As another example of the importance of tunneling, consider that file "File with long name.txt", whose short name is say "FILEWI~1.TXT". You load this file into a program that is not long-filename-aware and save it. It deletes the old "FILEWI~1.TXT" and creates a new one with the same name. Without tunnelling, the associated long name of the file would be lost. Instead of a friendly long name, the file name got corrupted into this thing with squiggly marks. Not good.

But where did the name "tunneling" come from?

From quantum mechanics.

Consider the following analogy: You have two holes in the ground, and a particle is in the first hole (A) and doesn't have enough energy to get out. It only has enough energy to get as high as the dotted line.

         
  A   B  

You get distracted for a little while, maybe watch the Super Bowl halftime show, and when you come back, the particle somehow is now in hole B. This is impossible in classical mechanics, but thanks to the wacky world of quantum mechanics, it is not only possible, but actually happens. The phenomenon is known as tunneling, because it's as if the particle "dug a tunnel" between the two holes, thereby allowing it to get from one hole to another without ever going above the dotted line.

In the case of file system tunneling, it is information that appears to violate the laws of classical mechanics.
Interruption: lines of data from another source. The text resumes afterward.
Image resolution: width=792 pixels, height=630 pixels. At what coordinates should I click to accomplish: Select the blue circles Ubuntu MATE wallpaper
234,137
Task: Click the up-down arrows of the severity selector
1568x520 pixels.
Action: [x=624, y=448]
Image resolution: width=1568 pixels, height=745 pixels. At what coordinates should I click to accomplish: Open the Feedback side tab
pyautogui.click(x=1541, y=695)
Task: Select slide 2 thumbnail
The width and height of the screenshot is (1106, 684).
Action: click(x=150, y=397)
The information was destroyed (by deleting or renaming the file), yet somehow managed to reconstruct itself on the other side of a temporal barrier.

The developer who was responsible for implementing tunneling on Windows 95 got kind of carried away with the quantum mechanics analogy: The fragments of information about recently-deleted or recently-renamed files are kept in data structures called "quarks".

Comments (34)
  1. Nate says:

    I can see why you would want the long file name to be tunneled, because of this scenario of when a file is edited with a non-LFN aware application, but why is the creation date preserved? If an application does a savetemp/delete/rename operation to save a file, the expected behavior from such an app would be to be to have a shiny new creation date.

  2. Janne says:

    I’m guessing this "safe save" was used by a large number of old DOS (and old Windows) programs to avoid the risk of losing all versions of a file if the computer crashed (or suffered a power failure) during the write operation, since FAT wasn’t a journaled file system like NTFS. And, if my memory isn’t lacking, FAT didn’t HAVE a "creation date" until Windows 95, so that’s when the problem first came into existance.

  3. Tim Smith says:

    It goes well beyond "if the computer crashes". The last thing you want to do is delete your original and then hope your software will be able to write the new file. If it fails, you have lost all the users work.
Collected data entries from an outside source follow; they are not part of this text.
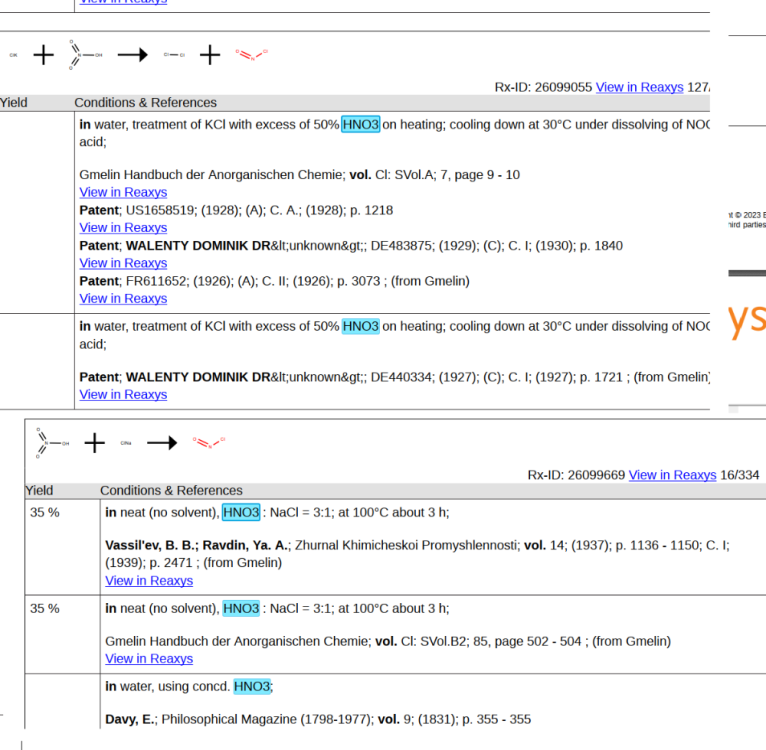This screenshot has height=750, width=766.
Task: Open View in Reaxys under Vassil'ev reference
Action: 149,581
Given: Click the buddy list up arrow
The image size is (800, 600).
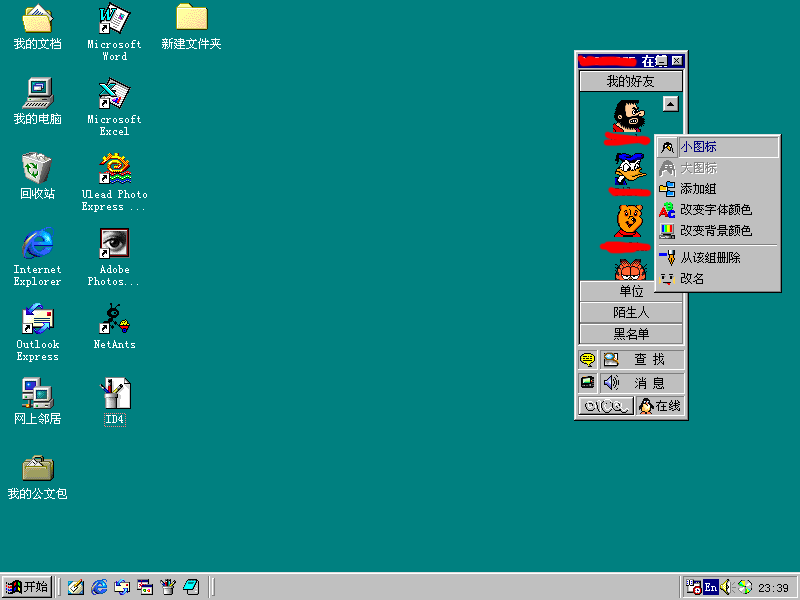Looking at the screenshot, I should pyautogui.click(x=670, y=104).
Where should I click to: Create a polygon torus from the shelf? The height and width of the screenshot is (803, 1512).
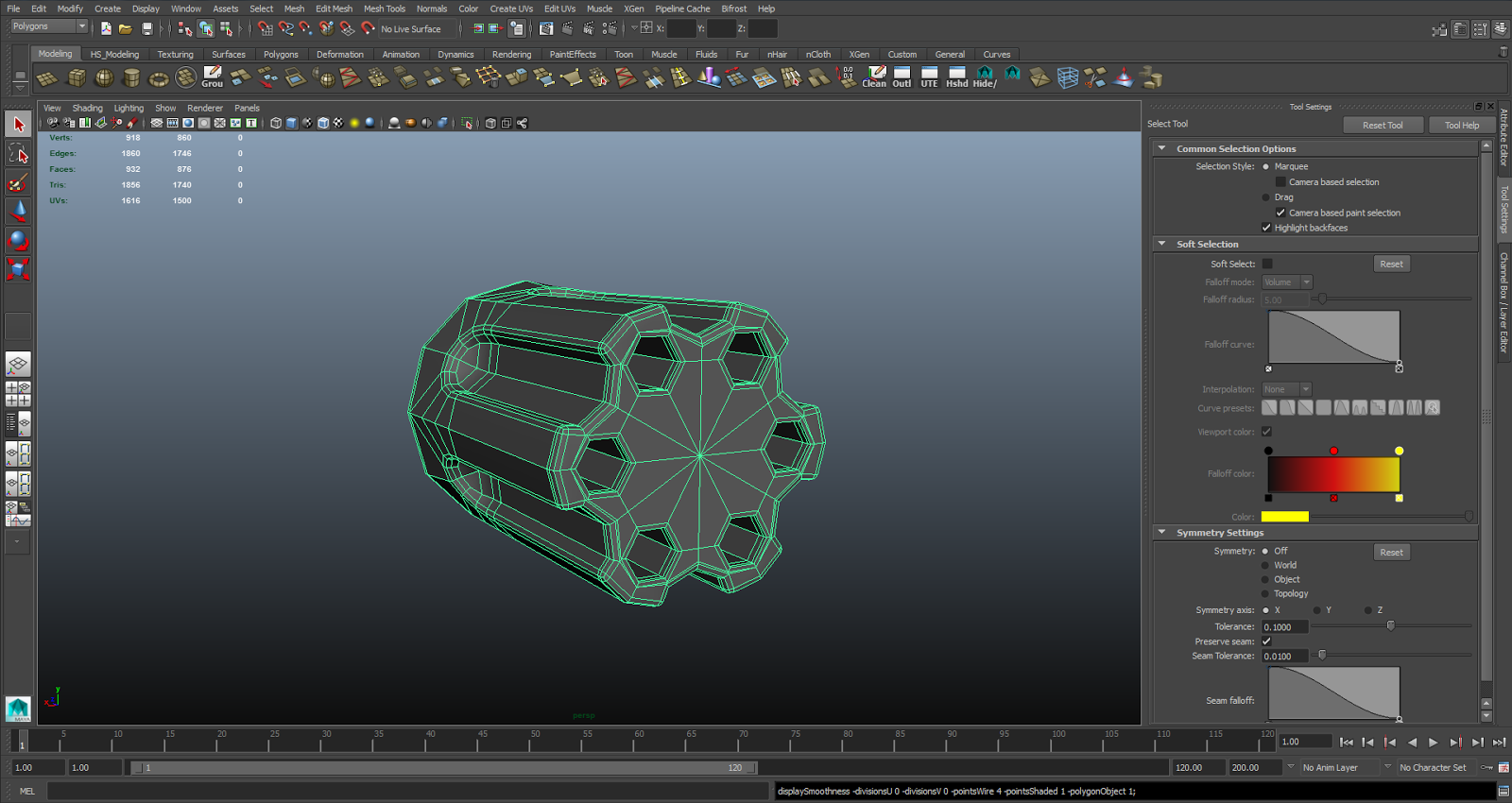[159, 77]
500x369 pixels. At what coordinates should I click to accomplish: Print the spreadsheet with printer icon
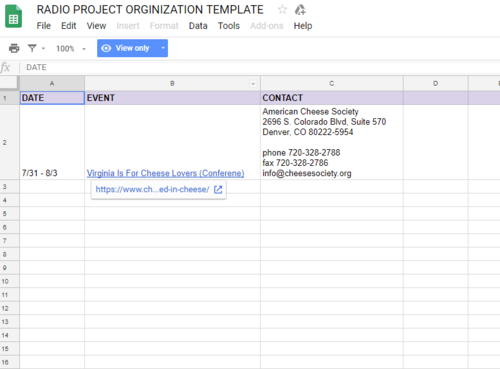pyautogui.click(x=14, y=48)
    Assume your program will fail during the serialization of the new file. What will the user be able to do when the program fails? Sure, it is rare, but it is also very easy to implement a backup system that helps protect against failures.

  4. A regular viewer says:

    Totally OT, did you use a tool to generate that neat image using <table> tags, if so which one? If you hand coded that image/table, a darned good job.

  5. James Curran says:

    um.. if this is the "apocryphal" history…. What’s the real one?

  6. PatriotB says:

    Unfortunately, tunneling didn’t help Visual C++ 6. Everytime you save a file, the create date is wiped out and replaced with the current date/time.

    Looks like its fixed in VS.NET and newer versions.

  7. vince says:

    Why not just have the application get the original creation time, and then when it creates the new file, update the creation time of the new file to be the same as the old one?

    This is the way *NIX editors work, and it seems like the task is much more appropriate to userspace than kernel space.

    Especially if your app makes the (reasonable) assumption that if it deletes an old file and creates a new one with the same name that is should have the new creation date.

    I cringe to think of how many other silly hacks like this are cluttering up the windows kernel.

  8. AC says:

    Wow… Short file names. It’s a good thing that I run "fsutil behavior set disable8dot3 1" immediately after installing a fresh copy of XP. Significantly improves the installation of programs with 10s of 1000s of files (like Visual Studio).

  9. Alan De Smet says:

    Re: why not have the application handle setting the creation time correctly?

    Because while you are a conscientious developer who always does the Right Thing, there are many developers who are sloppy, who don’t care, or just accidentally overlooked subtle rule 47.A.iv "On replacing files".

    While applications should be responsible for many things, ultimately it’s up the OS to try and provide some level of consistency. This is how "silly hacks" like protected memory, preemptive multi-tasking, and OS enforced file permissions get into kernels.

    I will note that strictly speaking Unix-like systems don’t have a "create" time; they have a "change" time which tracks the last change to the inode. And enough programs replace files by clobbering the original that the ctime is usually the same as m(odified)time.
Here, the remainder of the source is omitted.